A dançarina ressalta que o projeto inicial se desdobraria em quatro semanas, com aulas diferentes, sendo duas por semana. "Mas as coisas estão evoluindo, então, não podemos dizer que está completamente fechada. Existe a possibilidade de uma flexibilidade. O que podemos dizer é que estamos de fato muitos felizes, depois de um mês bem introspectivo, no qual a gente estava tentando entender esse tempo e pensando em como levar o nosso trabalho às pessoas, como fazer algo relevante. Agora, está todo mundo engajado, querendo ajudar".

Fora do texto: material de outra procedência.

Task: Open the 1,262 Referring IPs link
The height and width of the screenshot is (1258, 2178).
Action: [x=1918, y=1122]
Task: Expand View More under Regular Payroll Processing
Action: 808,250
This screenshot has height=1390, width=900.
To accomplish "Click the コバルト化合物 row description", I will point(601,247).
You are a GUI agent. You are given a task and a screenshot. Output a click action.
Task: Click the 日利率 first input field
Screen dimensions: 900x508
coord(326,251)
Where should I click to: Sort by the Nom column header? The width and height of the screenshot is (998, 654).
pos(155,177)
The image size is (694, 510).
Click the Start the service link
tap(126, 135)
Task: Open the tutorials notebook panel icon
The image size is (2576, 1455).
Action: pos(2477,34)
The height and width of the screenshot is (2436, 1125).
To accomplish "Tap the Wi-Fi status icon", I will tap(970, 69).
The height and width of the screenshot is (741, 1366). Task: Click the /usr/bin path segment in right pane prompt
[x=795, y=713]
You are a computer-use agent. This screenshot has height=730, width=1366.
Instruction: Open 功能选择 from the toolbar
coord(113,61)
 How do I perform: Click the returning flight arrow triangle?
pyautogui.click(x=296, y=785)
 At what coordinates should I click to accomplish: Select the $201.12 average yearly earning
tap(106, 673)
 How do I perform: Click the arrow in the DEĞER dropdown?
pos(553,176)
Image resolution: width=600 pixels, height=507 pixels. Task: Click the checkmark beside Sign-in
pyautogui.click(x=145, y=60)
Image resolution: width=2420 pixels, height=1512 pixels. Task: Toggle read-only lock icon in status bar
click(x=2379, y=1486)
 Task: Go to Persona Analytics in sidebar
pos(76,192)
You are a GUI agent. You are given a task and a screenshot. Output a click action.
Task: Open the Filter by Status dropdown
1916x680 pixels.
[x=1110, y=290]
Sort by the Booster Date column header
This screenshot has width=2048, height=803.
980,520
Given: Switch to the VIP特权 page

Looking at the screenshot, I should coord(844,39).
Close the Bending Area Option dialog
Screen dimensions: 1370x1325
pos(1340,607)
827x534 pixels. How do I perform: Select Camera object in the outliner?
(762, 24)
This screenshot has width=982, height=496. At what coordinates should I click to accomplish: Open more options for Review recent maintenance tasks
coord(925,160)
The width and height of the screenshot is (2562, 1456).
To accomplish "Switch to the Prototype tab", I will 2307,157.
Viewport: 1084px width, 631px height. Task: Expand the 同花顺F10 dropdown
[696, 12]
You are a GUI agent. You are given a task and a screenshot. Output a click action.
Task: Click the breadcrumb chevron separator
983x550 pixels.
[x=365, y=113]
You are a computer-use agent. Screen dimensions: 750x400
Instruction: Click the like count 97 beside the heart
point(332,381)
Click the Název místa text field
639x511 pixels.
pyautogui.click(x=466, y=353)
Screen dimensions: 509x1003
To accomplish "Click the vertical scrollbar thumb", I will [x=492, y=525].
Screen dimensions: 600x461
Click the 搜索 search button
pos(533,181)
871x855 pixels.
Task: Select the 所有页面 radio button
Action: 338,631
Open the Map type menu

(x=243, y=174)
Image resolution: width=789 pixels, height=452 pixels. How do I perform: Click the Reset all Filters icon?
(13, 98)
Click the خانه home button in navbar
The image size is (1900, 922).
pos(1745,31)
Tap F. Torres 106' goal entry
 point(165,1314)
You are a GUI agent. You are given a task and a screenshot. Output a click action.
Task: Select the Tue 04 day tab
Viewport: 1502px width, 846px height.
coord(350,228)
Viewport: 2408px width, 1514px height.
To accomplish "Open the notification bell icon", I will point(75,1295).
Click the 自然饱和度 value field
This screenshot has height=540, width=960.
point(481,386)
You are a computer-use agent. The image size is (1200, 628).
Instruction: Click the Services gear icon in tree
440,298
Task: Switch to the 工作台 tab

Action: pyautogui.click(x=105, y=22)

A aula será conduzida por Mariana do Rosário, sendo que Janaina vai participar dançando junto a Edésio Nunes. Na quinta-feira(14), eles fizeram o teste, com os demais integrantes da companhia acompanhando de suas casas, e deu tudo certo. "Vamos dividir a aula em duas partes. A primeira será dedicada a exercícios de respiração, automassagem, alongamento, e, depois, à dança propriamente dita. São momentos simples, a gente se inspirou muito nos movimentos do 'Parabelo' (1997), cuja música é mais conhecida". Obviamente, pelo fato de as inscrições terem sido online, não há como precisar se todos os interessantes de fato atuam no grupo idealizado pelo Corpo como sendo o alvo. "A gente divulgou esse foco que queria fazer, mas acha difícil exercer um controle, a gente sabe, e não tem problemas".
Mas é a eles, profissionais que estão atuando no front, que o Grupo Corpo quer, agora, mostrar o seu apreço. "A gente se comove escutando as histórias, e vê que tem gente que está deixando de conviver com os próprios familiares, que fica isolado, perde o contato com quem gosta, se colocando em risco. Essa ação que a gente está fazendo é para mostrar que estamos vendo o esforço, a luta e o trabalho deles, e que os admiramos. E, ainda, que queremos tentar, de alguma forma, contribuir para aliviar as tensões e levar um pouco de alegria e descontração em meio a uma rotina tão dura".
Nesses tempos de quarentena, Janaina conta que cada componente do grupo tem se incumbido de, em suas respectivas casas, cumprindo as recomendações das autoridades sanitárias, cuidar do corpo, instrumento primordial de trabalho, fazendo alongamentos e demais exercícios. Ela, por exemplo, tem feito muita ioga (prática que não ocupa muito espaço, e inclui meditação"), além de jogar bola com o filho e se exercitar numa barrinha de balé, entre outros movimentos. "Enquanto o reencontro presencial não é possível, e sabemos que não será assim, tão em breve, manter o corpo é importante", diz, referindo-se não só ao físico, mas também à mente.